(Problem to work on): Could the records below please be retyped exactly, with their pictures left out?

Saved entries
———

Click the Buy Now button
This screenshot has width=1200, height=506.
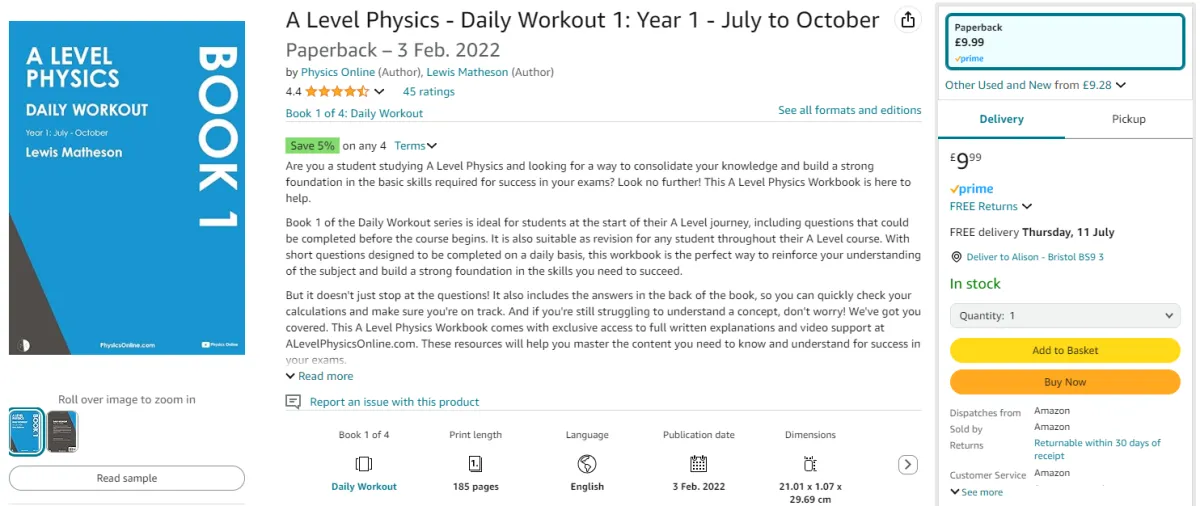pos(1065,382)
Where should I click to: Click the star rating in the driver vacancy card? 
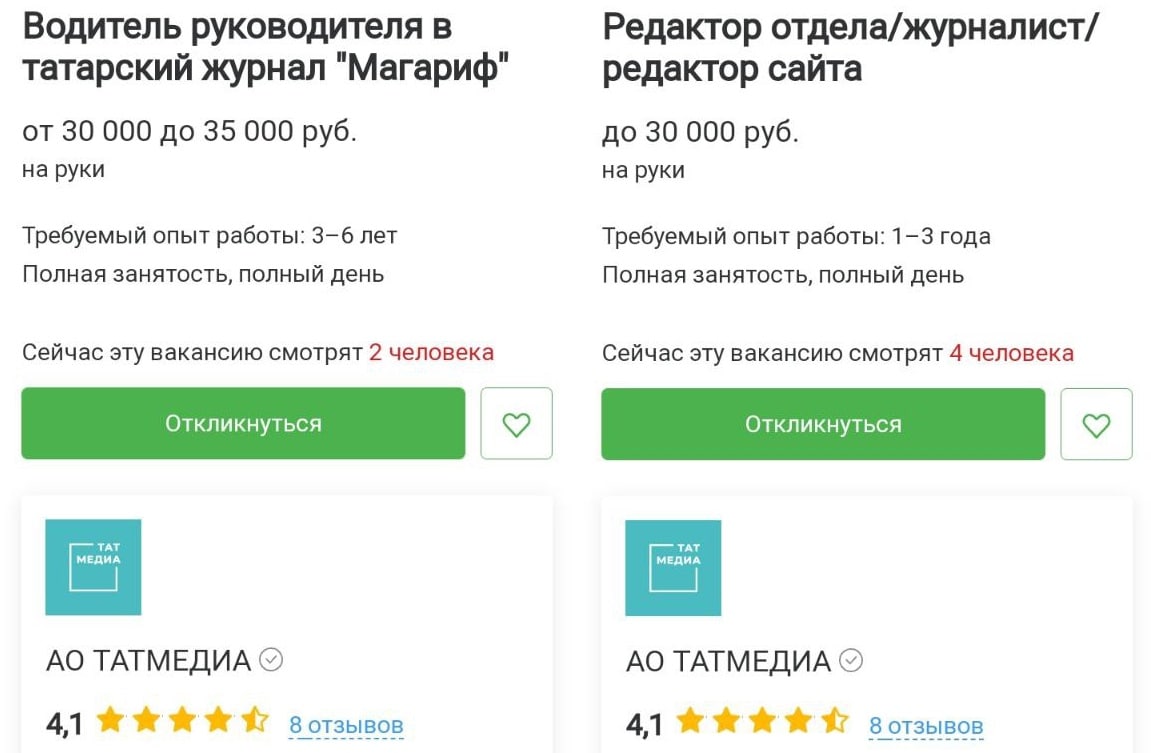pyautogui.click(x=183, y=721)
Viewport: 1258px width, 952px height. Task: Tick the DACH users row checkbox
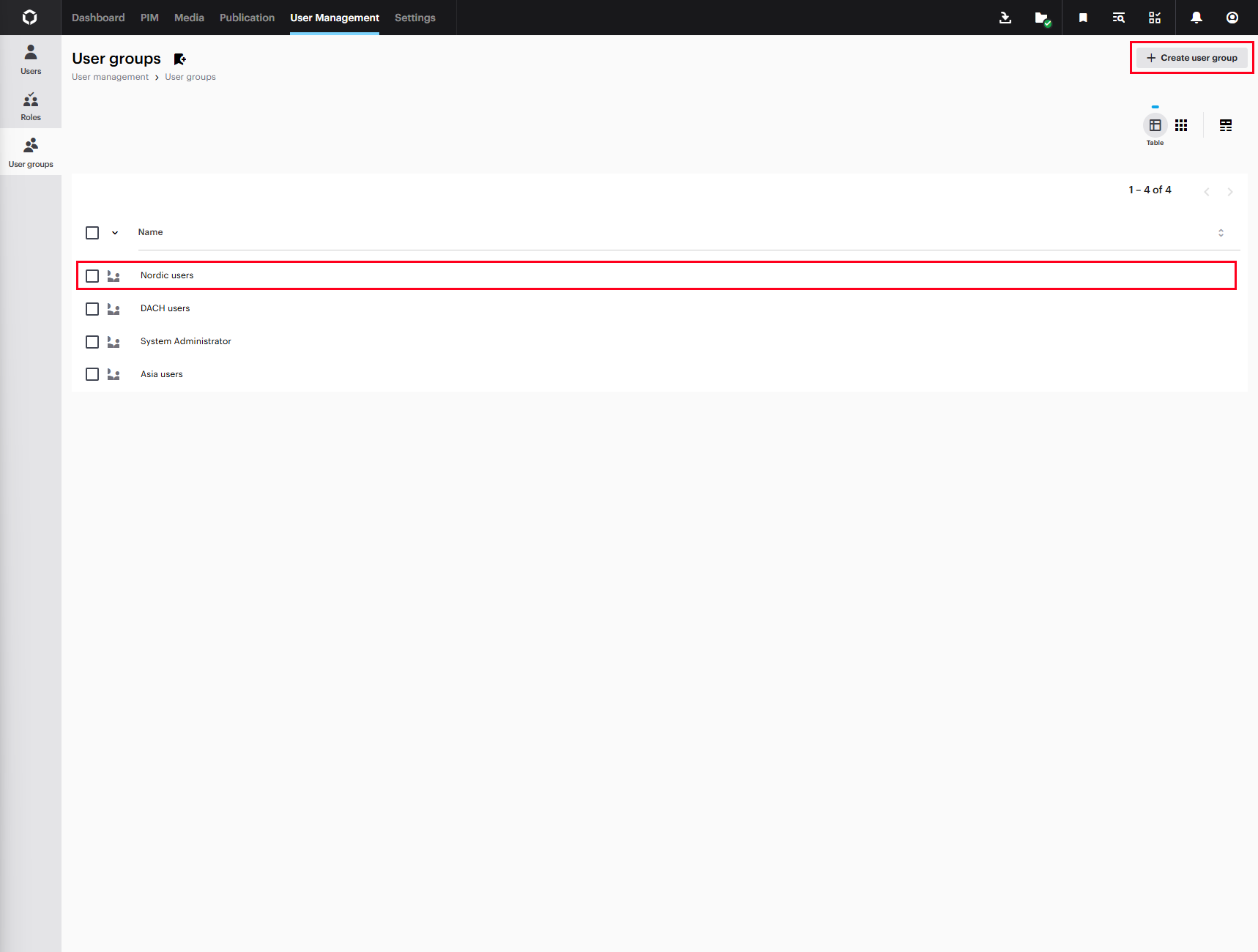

———

(Written answer):
Click the Buy Now button
This screenshot has width=1200, height=506.
pos(1065,382)
Where should I click to: Click the star rating in the driver vacancy card? 
pyautogui.click(x=183, y=721)
Viewport: 1258px width, 952px height. Task: Tick the DACH users row checkbox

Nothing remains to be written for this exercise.